I really have a hard time wrapping my mind around the strategies of anti-choice activists. I’ve encountered a few, and I’ve browsed some of their websites, and am so unimpressed with their tactics…but they seem to work effectively with some people.
We’re all familiar with their favorite choice of signage: preferably something with lots of blood splatters and body parts. This is quite blatantly an attempt to inspire aversion to what goes on beneath our skin, and encourage people to ignore the messiness of reality. It’s ugly but it works, to a degree (it also leads to desensitization; I notice that those sign-waving picketers aren’t prostrate with grief, as you’d expect if they were really feeling the message of their signs).
Their message could be whipped around and applied directly to, for instance, surgeons and oncologists. They also do bloody messy things, and they lop off parts and scar living, adult people. Shall we demand an end to surgery?
And then there’s the Big Lie. I have yet to meet a single anti-choice advocate with a shred of honesty and principle; the ones I’ve talked to are even more nauseating than creationists. They have a party line, and they stick to it…reason doesn’t even exist for these people, just blind, fawning adoration of babies, which they imagine to be sleeping inside the blood and meat of a living woman. So they say things like this without a stirring of conscience:
That’s just bizarre. What biologist has ever claimed that an oocyte was not alive? Of course it’s alive: sperm and egg are perfectly healthy, normal living haploid cells, the fertilized egg is a living cell, the immature oogonia and spermatogonia in the gonad are living cells, the primordial germ cells in the developing gonad are alive.
The argument is never about whether some state is alive or not. Your appendix and tonsils are great masses of living cells, but if the organ becomes inflamed, doctors will cut them out and throw them away. Every time you poop, about a third of that mass that you excrete and flush away consists of living bacterial cells, yet no one hesitates and feels regret at the tragic loss of life when their hand is on the handle.
The argument is about whether that living thing is a person requiring extensive legal and moral protection, and it’s entirely clear that “life” is not a sufficient criterion, or people would be lobbying for the protection of turds and tonsils. We are not absolutists about protecting all life; we can’t be.
Even the anti-choicers know that. That’s why, if you look at the awful site that image came from, you discover their other argument: it’s a baby.
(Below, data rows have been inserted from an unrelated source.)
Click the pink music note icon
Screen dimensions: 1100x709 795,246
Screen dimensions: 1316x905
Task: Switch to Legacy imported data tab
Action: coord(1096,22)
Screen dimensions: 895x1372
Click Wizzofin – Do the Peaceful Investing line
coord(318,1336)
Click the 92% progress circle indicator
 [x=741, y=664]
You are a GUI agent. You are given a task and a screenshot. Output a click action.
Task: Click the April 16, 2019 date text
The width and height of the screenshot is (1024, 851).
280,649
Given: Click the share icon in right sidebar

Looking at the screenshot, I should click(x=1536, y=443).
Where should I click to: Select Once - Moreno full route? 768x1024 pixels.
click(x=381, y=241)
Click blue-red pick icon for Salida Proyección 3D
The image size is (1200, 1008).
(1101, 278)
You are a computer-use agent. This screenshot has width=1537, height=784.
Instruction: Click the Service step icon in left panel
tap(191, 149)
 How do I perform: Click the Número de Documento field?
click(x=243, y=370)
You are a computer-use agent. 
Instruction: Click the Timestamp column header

It’s got fingers and toes and a face and its heart beats. This is a purely emotional argument, trying to compel you to empathize with something on the most superficial grounds. This is the motivation behind all those intrusive ultrasound laws — you are supposed to surrender reason and decide that because something has a face and hands and heartbeat, it is exactly the same as a teenage girl who wants to go to college, or the young woman who discovers her much-hoped-for pregnancy has gone awry and the fetus is lethally deformed. It’s demeaning to real human beings.
But here, here’s a living creature with a face and hands and a heartbeat.
It’s even got far more autonomy and functionality than a twelve-week fetus, and is adorably cute. Shall we also declare that women and newts are morally, socially, and legally equivalent? It seems to be the way we’re going.